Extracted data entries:
# # # # # # #

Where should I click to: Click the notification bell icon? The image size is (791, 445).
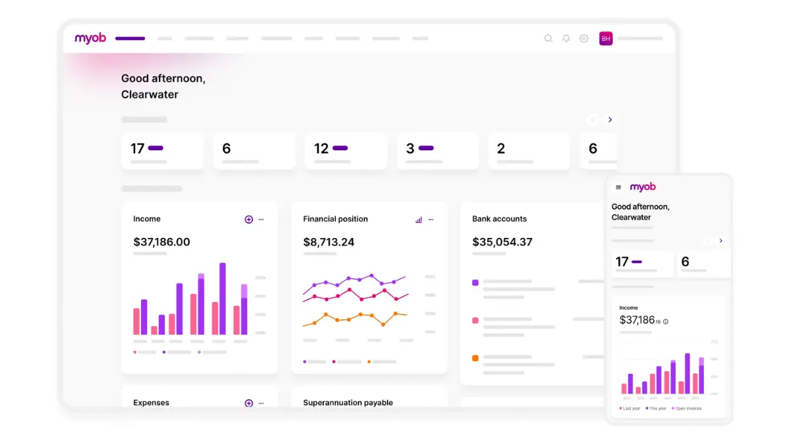(566, 38)
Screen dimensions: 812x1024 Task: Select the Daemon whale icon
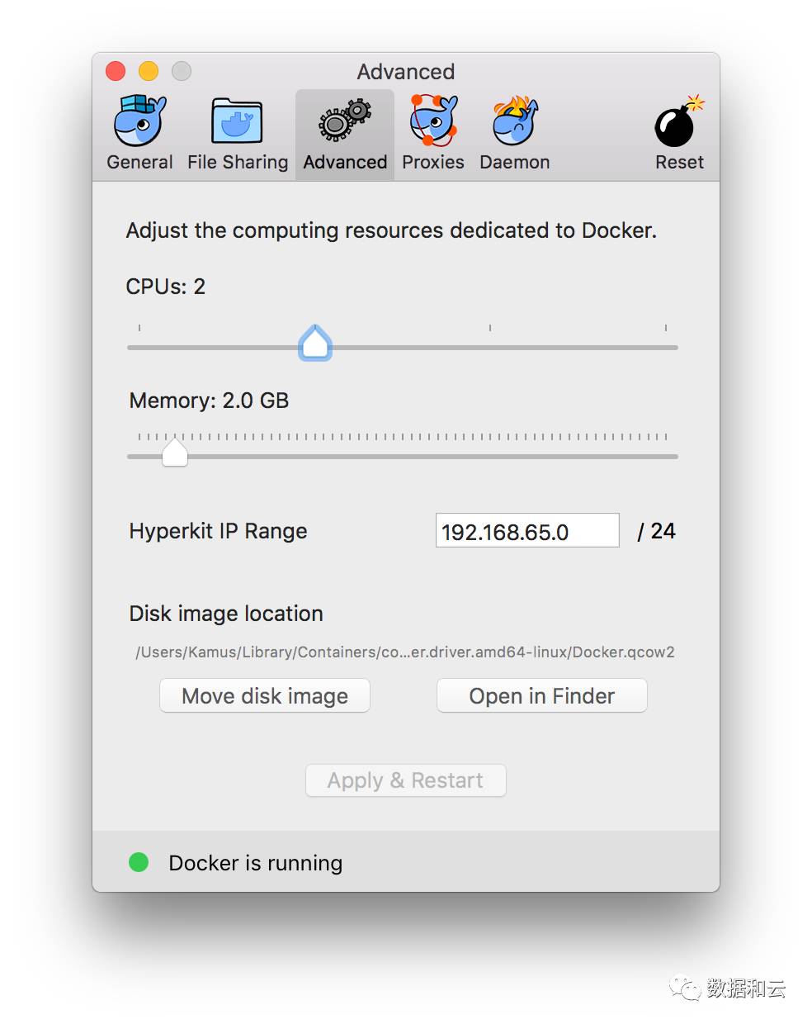click(515, 121)
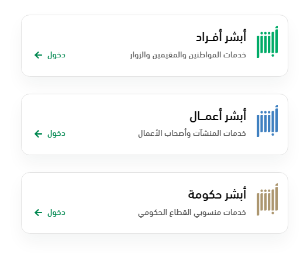Open the أبشر حكومة title

217,194
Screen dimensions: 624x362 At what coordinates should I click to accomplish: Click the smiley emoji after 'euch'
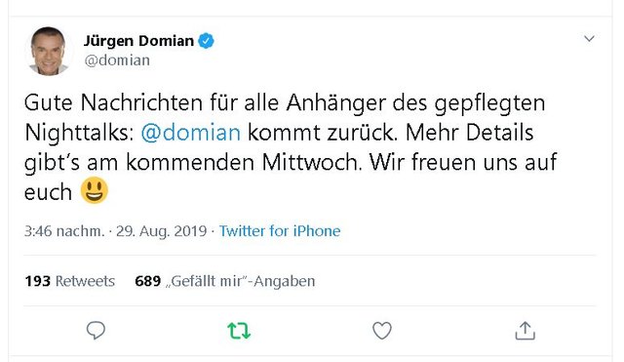coord(95,190)
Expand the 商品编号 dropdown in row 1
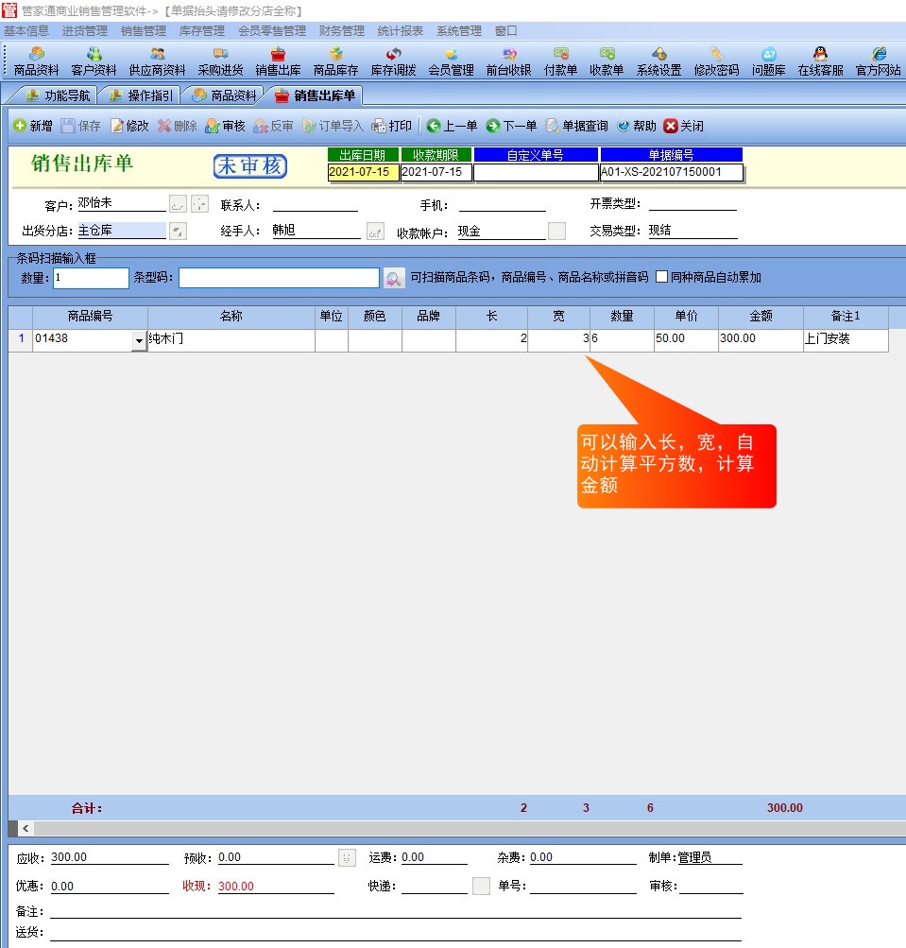 140,341
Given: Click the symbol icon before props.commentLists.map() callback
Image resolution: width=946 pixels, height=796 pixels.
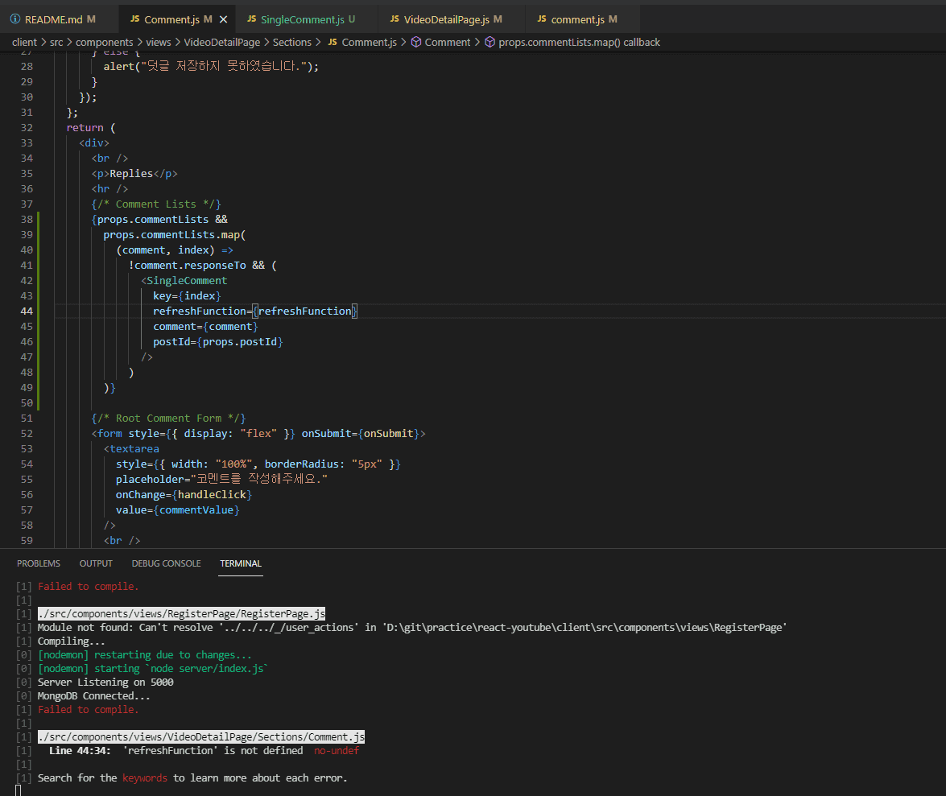Looking at the screenshot, I should point(490,42).
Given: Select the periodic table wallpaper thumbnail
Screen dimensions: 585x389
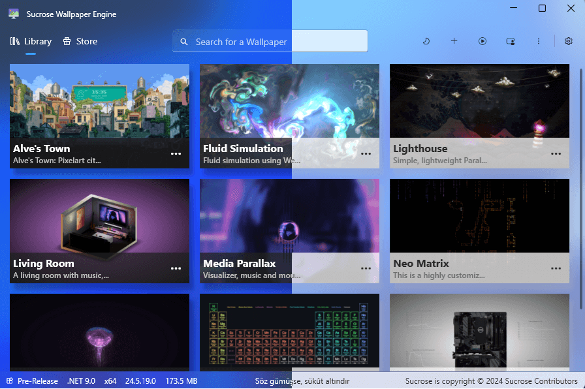Looking at the screenshot, I should pyautogui.click(x=289, y=333).
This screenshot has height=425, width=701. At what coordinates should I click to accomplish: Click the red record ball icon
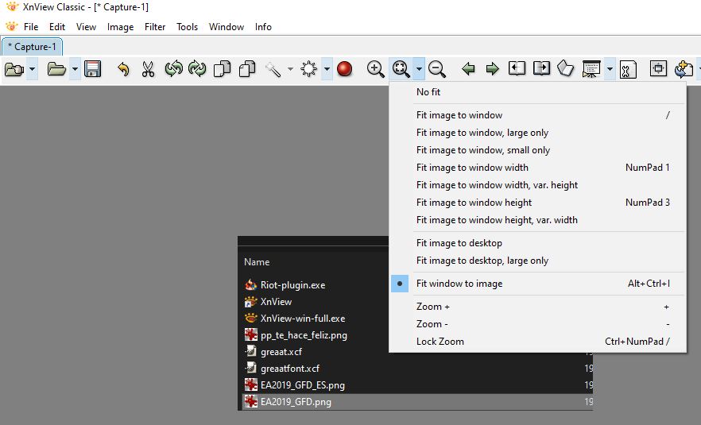click(344, 69)
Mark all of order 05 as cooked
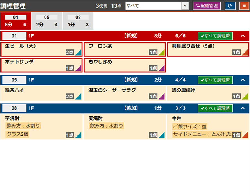Screen dimensions: 250x195 pos(215,80)
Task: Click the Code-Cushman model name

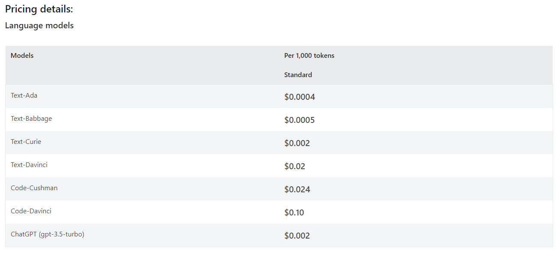Action: [x=34, y=188]
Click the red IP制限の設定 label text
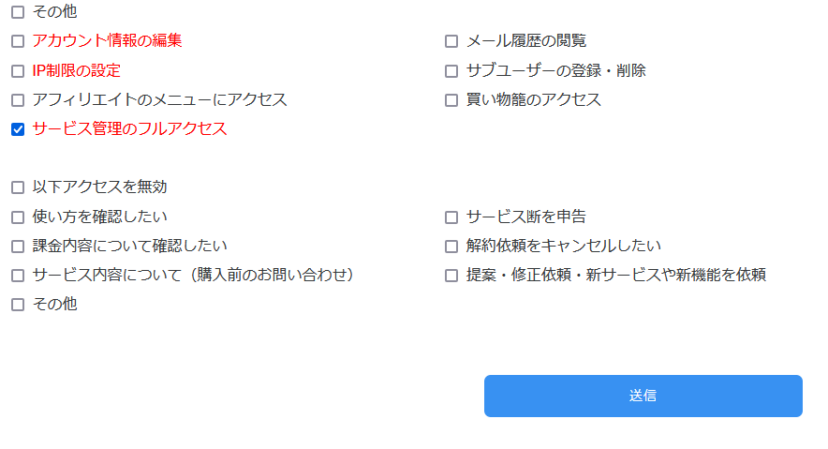The width and height of the screenshot is (828, 449). click(x=76, y=71)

# # # # # # #

Instructions to follow: The string "Given" may appear in lines of the entries above. Say how many such lines there are, as a number only.

Solution for this exercise: 2